Figure 1.

Three-dimensional predicted model of the spike (S) glycoprotein of the SARS-CoV-2 virus composed of (A) two well-defined structural domains (S1 and S2), decorated with (B) 22 N-glycan residues as modeled using 6VSB and 6VXX [38,39]. Monomers of the S protein, composed of polypeptide chains of 1273 amino acids, form homotrimer spikes on the virus surface [18]. Spike protein monomers are composed of three major structural domains: head, stalk, and cytoplasmic tail.

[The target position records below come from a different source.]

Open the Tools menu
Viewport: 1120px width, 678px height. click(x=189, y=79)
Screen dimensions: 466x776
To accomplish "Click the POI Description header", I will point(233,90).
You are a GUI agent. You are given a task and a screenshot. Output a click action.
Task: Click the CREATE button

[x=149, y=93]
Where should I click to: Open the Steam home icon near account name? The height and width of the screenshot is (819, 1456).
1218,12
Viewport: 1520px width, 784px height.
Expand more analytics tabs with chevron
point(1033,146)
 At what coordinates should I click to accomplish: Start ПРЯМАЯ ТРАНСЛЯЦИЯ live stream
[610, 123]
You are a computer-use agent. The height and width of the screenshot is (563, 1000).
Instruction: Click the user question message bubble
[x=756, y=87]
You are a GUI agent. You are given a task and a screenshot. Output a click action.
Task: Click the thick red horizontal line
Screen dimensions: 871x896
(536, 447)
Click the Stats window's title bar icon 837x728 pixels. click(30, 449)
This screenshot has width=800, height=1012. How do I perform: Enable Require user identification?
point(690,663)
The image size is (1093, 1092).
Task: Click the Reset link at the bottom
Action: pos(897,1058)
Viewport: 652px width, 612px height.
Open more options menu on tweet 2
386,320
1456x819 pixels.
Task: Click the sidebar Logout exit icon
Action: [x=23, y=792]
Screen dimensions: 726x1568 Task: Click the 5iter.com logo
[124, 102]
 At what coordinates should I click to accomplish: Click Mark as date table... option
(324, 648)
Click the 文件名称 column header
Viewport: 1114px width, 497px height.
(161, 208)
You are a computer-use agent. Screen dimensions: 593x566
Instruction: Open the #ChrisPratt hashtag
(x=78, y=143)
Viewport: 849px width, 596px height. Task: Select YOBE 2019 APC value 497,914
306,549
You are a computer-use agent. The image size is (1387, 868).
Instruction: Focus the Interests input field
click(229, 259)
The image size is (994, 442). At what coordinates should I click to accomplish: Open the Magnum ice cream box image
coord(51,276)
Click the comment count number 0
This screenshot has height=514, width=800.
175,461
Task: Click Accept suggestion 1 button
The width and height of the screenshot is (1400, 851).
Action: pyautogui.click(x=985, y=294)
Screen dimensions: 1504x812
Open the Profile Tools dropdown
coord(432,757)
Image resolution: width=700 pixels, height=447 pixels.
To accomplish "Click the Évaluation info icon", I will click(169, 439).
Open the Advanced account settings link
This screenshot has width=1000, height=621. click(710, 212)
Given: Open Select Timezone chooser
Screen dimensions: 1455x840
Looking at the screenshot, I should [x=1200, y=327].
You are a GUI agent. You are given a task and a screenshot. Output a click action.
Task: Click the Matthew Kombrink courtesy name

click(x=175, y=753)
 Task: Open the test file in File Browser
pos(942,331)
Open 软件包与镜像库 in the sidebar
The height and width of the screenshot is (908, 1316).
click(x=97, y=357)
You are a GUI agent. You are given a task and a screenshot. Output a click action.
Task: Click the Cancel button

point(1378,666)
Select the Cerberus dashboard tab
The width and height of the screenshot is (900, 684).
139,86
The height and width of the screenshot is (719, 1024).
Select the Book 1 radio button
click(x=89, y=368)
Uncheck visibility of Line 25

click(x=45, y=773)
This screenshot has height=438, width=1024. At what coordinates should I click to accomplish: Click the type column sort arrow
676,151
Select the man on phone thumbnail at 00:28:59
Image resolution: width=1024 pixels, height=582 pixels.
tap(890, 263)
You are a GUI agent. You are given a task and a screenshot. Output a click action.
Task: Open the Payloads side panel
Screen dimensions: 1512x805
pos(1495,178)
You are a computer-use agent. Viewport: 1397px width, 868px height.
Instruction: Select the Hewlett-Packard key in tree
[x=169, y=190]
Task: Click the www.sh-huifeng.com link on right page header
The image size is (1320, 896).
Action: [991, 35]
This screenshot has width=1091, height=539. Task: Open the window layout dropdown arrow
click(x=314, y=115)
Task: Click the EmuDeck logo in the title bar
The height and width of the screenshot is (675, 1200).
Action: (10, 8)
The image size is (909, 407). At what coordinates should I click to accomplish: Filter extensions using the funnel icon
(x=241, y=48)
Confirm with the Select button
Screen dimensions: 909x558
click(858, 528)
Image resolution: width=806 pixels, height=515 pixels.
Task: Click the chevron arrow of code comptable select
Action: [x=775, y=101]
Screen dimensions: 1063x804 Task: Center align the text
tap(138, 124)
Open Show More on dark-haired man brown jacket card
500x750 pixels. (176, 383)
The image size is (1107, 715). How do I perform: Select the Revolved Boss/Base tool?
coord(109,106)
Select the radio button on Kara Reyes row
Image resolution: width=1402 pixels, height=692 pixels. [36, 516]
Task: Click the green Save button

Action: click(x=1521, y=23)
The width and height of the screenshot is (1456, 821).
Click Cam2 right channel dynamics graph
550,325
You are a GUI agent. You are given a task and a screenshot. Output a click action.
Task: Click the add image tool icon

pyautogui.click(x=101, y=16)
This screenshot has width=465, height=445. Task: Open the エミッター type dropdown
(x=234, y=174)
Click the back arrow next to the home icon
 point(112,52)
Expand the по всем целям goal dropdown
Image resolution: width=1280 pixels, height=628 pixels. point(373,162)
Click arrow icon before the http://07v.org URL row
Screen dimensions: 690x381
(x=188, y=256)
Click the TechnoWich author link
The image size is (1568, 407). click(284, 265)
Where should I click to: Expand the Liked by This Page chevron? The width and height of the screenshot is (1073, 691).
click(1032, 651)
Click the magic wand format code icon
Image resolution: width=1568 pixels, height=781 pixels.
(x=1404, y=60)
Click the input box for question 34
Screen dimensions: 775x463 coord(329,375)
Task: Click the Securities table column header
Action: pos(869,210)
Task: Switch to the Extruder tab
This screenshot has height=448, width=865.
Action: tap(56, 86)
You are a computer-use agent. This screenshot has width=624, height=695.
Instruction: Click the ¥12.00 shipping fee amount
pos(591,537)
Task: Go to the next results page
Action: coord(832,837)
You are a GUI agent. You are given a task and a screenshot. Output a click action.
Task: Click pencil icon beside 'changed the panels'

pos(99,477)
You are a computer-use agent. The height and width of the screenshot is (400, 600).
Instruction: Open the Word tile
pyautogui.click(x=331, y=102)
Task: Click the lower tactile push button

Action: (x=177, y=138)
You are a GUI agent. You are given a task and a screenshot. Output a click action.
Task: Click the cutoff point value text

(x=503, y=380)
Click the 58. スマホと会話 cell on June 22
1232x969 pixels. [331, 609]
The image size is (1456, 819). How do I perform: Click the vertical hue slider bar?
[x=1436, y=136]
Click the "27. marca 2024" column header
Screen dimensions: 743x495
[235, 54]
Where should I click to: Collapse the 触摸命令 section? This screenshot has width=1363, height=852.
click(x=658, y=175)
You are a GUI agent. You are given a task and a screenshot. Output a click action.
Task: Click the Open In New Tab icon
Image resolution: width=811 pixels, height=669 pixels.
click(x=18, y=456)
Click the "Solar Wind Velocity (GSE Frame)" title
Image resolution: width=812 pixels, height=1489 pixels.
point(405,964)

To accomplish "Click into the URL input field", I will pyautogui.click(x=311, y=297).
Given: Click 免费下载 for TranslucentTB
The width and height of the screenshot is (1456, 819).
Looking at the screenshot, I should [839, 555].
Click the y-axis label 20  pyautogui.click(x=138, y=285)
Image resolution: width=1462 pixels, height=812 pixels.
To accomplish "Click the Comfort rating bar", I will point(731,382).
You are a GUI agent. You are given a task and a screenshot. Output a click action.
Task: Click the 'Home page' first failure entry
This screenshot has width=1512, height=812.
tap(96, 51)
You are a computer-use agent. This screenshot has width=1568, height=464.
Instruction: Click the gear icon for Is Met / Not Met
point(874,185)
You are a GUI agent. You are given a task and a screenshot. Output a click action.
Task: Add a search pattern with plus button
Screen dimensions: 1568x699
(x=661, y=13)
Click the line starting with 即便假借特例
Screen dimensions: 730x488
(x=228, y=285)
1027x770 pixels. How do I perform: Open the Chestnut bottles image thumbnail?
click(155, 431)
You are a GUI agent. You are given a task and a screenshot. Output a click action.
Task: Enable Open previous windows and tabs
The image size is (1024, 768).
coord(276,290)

The head comprises the N-terminal domain (NTD; yellow) and the receptor-binding domain (RBD; orange), which displays the receptor-binding motif (RBM; cyan) that is responsible for interaction with cell receptors [40]. RBDs in non-activated viral S glycoprotein trimers are present in a hidden “down” conformation. The S glycoprotein is cleaved by host proteases (trypsin and furin) at the site between the S1 and the S2 subunits [41,42]. The S2 domain of the S protein consists of fusion peptide (FP; purple), two heptad-repeat domains (HR1 and HR2; red), a transmembrane domain (TM; gray), and a cytoplasm domain (CP; pink). A second proteolytic site (S2′ site), located within the S2 subdomain, is also cut by type II transmembrane serine protease (TMPRSS2) as well as cathepsin B and L (CatB/L) to enable virus-cell fusion by triggering the dissociation of S1 and the irreversible refolding of S2, a conformational change of the S protein and the fusion of the viral envelope and endosomes [42].